# SHORT PROBLEM:
Which lines in the data below contain the string "perform"? Gather and copy each of those lines in full, counting a match only when the case is the same.

# MATERIAL FOR THE TASK:

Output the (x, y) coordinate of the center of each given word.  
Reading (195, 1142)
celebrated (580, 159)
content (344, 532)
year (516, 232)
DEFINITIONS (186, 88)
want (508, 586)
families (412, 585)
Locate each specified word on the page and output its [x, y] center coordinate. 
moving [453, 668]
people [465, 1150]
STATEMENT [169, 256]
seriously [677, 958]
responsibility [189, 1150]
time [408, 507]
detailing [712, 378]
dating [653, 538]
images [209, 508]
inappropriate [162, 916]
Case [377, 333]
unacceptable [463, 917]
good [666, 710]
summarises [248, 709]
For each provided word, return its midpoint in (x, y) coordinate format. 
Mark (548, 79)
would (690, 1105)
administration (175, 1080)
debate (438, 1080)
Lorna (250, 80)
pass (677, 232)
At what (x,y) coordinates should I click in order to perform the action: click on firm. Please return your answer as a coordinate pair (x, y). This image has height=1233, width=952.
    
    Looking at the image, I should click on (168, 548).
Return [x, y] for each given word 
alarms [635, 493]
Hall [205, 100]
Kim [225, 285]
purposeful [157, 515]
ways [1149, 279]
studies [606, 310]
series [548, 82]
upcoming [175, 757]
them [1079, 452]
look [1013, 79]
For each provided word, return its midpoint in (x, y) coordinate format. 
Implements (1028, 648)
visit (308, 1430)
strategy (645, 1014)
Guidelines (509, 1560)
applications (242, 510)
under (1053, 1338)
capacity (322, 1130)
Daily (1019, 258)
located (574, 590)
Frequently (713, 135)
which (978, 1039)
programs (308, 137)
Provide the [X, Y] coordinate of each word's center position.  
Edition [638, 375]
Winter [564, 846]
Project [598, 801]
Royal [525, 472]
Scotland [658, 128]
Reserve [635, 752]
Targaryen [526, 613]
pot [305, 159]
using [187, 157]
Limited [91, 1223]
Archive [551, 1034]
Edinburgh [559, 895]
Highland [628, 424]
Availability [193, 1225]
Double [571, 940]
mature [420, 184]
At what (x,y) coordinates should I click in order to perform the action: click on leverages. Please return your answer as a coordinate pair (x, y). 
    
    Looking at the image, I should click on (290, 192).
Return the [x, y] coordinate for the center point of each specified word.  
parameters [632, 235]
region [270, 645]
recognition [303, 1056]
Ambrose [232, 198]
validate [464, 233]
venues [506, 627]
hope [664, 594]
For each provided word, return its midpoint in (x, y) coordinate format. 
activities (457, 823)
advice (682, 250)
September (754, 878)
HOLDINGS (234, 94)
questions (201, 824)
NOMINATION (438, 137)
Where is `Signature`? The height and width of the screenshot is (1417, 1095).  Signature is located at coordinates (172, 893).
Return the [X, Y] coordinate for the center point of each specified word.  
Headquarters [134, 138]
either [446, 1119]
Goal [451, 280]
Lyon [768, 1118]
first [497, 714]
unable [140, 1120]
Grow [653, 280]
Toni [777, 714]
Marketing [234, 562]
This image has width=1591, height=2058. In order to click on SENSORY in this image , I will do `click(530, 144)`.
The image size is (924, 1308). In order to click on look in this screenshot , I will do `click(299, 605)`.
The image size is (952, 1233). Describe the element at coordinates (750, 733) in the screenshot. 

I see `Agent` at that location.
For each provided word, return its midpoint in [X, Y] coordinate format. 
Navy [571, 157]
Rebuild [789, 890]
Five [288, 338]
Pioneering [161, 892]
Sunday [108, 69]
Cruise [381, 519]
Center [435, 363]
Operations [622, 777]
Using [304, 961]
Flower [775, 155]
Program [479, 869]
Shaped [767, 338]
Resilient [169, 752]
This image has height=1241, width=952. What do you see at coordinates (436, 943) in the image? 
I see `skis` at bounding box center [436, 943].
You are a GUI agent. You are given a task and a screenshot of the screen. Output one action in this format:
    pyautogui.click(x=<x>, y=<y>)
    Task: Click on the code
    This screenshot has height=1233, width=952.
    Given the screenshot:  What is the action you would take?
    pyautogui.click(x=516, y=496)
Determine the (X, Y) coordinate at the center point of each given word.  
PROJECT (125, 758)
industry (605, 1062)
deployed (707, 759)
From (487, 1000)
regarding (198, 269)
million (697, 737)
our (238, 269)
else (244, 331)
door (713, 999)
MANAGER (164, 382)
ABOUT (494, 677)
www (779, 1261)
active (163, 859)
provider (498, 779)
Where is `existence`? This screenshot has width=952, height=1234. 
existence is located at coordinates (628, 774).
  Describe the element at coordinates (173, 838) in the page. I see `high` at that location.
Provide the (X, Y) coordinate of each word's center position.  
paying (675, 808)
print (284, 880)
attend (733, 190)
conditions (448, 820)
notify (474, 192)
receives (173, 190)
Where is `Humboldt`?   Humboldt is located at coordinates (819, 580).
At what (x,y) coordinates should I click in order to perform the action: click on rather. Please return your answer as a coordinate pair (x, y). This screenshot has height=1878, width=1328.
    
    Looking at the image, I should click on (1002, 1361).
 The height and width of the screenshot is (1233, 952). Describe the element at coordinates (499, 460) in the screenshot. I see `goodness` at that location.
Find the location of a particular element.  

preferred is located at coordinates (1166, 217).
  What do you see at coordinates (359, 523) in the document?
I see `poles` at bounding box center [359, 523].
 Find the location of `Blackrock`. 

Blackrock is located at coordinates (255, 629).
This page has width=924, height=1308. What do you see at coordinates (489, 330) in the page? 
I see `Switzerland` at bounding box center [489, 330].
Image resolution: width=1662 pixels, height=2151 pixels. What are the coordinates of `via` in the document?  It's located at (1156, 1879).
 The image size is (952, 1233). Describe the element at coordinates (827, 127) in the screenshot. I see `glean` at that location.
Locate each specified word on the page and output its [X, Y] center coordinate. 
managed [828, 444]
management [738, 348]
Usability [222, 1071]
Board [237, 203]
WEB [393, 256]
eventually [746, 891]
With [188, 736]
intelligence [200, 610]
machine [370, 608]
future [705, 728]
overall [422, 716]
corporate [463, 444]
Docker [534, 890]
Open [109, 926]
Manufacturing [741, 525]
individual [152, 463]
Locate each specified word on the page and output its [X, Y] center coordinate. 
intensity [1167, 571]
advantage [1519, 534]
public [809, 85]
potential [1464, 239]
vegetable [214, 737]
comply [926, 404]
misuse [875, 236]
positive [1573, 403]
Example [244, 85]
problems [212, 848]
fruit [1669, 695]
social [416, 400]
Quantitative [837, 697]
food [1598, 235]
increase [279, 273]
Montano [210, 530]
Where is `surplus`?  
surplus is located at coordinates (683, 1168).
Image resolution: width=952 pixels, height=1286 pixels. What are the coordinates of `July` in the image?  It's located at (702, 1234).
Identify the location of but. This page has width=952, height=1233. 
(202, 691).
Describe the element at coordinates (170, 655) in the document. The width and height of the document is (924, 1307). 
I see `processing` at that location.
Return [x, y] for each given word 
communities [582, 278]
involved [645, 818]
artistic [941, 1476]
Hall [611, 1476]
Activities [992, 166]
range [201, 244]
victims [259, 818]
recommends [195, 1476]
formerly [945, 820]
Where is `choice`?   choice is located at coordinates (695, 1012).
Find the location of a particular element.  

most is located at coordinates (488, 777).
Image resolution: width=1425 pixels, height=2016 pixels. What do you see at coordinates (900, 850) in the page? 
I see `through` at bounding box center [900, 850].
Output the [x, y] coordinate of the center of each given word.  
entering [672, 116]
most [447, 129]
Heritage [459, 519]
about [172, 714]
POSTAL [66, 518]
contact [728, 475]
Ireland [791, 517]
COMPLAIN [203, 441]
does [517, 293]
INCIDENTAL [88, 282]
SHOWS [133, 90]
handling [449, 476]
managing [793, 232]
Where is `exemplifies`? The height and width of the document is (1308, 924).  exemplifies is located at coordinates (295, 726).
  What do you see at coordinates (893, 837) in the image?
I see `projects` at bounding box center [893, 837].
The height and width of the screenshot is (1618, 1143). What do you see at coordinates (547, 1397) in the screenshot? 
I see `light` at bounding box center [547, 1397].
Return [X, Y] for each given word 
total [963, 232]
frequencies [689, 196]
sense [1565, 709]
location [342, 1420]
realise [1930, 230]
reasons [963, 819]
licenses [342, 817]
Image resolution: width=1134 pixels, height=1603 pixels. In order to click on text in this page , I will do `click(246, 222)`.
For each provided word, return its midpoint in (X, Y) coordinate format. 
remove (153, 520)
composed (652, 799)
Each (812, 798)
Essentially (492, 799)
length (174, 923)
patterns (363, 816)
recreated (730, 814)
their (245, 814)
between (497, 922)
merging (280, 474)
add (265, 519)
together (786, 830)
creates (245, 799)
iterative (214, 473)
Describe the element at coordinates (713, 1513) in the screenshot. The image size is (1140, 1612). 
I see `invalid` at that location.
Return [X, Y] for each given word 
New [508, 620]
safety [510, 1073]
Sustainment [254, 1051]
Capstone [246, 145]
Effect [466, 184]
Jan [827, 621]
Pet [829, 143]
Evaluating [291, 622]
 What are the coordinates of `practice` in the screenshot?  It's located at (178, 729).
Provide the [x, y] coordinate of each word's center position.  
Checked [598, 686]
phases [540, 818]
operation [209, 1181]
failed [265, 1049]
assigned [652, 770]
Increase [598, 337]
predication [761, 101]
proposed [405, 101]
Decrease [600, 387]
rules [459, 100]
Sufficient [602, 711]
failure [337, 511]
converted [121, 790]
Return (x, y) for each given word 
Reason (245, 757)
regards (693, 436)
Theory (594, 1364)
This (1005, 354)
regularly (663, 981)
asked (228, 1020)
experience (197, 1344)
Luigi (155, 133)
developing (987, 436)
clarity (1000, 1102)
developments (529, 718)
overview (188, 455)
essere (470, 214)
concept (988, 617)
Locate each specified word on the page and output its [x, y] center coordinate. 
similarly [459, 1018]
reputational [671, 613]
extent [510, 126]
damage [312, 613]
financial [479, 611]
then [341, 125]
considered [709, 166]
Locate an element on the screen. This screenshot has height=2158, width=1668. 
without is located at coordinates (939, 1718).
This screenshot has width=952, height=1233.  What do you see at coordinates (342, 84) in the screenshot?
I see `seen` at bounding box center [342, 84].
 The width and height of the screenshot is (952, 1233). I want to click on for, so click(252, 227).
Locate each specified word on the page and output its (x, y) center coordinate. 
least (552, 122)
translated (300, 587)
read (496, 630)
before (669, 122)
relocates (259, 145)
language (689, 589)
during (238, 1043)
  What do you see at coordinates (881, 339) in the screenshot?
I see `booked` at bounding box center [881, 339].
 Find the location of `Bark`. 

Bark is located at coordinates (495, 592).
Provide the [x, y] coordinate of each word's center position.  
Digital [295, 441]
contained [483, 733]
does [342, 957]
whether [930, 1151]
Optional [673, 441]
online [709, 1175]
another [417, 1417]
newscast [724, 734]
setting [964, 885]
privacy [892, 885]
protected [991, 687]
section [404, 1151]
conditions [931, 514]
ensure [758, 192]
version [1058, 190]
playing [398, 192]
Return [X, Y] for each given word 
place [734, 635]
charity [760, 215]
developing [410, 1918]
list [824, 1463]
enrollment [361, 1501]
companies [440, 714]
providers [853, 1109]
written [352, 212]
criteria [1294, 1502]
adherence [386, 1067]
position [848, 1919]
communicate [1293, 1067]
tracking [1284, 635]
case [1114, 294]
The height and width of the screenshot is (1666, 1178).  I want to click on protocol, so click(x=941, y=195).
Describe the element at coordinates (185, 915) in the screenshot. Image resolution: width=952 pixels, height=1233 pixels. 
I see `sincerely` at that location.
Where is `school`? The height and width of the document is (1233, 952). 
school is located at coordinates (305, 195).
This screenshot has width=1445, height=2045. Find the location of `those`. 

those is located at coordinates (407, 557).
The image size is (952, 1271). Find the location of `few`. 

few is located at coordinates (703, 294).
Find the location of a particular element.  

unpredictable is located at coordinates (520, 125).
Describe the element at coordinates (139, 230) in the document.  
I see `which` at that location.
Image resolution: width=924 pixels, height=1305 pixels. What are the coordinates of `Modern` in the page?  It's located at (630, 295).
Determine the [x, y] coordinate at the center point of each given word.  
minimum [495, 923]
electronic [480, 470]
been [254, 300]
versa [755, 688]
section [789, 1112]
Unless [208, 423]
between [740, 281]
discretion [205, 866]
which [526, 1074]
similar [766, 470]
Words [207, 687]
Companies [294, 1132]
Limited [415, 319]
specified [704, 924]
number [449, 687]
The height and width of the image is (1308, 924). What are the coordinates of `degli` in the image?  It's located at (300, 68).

# RESPONSE:
At what (x,y) coordinates should I click in order to perform the action: click on firm. Please return your answer as a coordinate pair (x, y). This image has height=1233, width=952.
At what (x,y) coordinates should I click in order to perform the action: click on leverages. Please return your answer as a coordinate pair (x, y). 
At what (x,y) coordinates should I click in order to perform the action: click on rather. Please return your answer as a coordinate pair (x, y). This screenshot has height=1878, width=1328.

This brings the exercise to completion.